My favorite quote: “Religion abandoned a prophetic and creative vision for humanity’s common life in favor of an individual quest to get one’s sorry *ss to heaven” (p 237). Apparently the apostle Peter, mentioned on the previous page, was wrong in telling listeners to “save themselves from this crooked generation.” I think it’s safe to say that she herself does not have a “sorry *ss,” nor her friends, just those nasty old fundamentalists who believe in an afterlife.

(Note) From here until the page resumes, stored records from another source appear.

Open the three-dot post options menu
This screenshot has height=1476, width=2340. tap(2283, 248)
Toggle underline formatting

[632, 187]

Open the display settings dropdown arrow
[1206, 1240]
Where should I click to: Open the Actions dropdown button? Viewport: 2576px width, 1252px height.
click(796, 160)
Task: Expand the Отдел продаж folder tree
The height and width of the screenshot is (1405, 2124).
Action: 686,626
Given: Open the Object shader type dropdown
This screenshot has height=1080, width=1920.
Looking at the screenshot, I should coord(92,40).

“In the last two centuries, religion has allowed itself to become privatized” (p 237). Actually, nothing is more private than the “spiritual but not religious” religion that she lauds. “Religion has been reduced to ‘me’” (p 237). Actually the various mystical and “spiritual experiences” she recounts throughout the book are totally me-centered, her own little private “I feel so spiritual right now” moments, as on p 238: “Spirituality is about personal experience—the deep realization that dirt is good, water is holy, the sky holds wonder.”
“As my friend Jim Wallis says, ‘There are no ‘non-neighbors’ in this world’” (p 260). Both of them openly despise evangelicals, whom apparently are “non-neighbors.”
“Although I have written about this from a largely Christian perspective, it is not distinctly Christian” (p 271). In fact, it isn’t Christian at all. She quotes non-Christian sources more often than she quotes the Bible, and when she does quote the Bible, she “spins” the verses in her own way.
This cafeteria religion only has one item on the menu: ME. If you are that darn wonderful and special, why speak of God at all? When you’re madly in love with your own emotions, God is not needed. For someone who speaks often of “community” and who claims to detest “privatized” religion (especially people who are concerned about getting their souls into heaven), she wrote is the most narcissistic book I ever read, very typical of someone still stuck in the mud at Woodstock.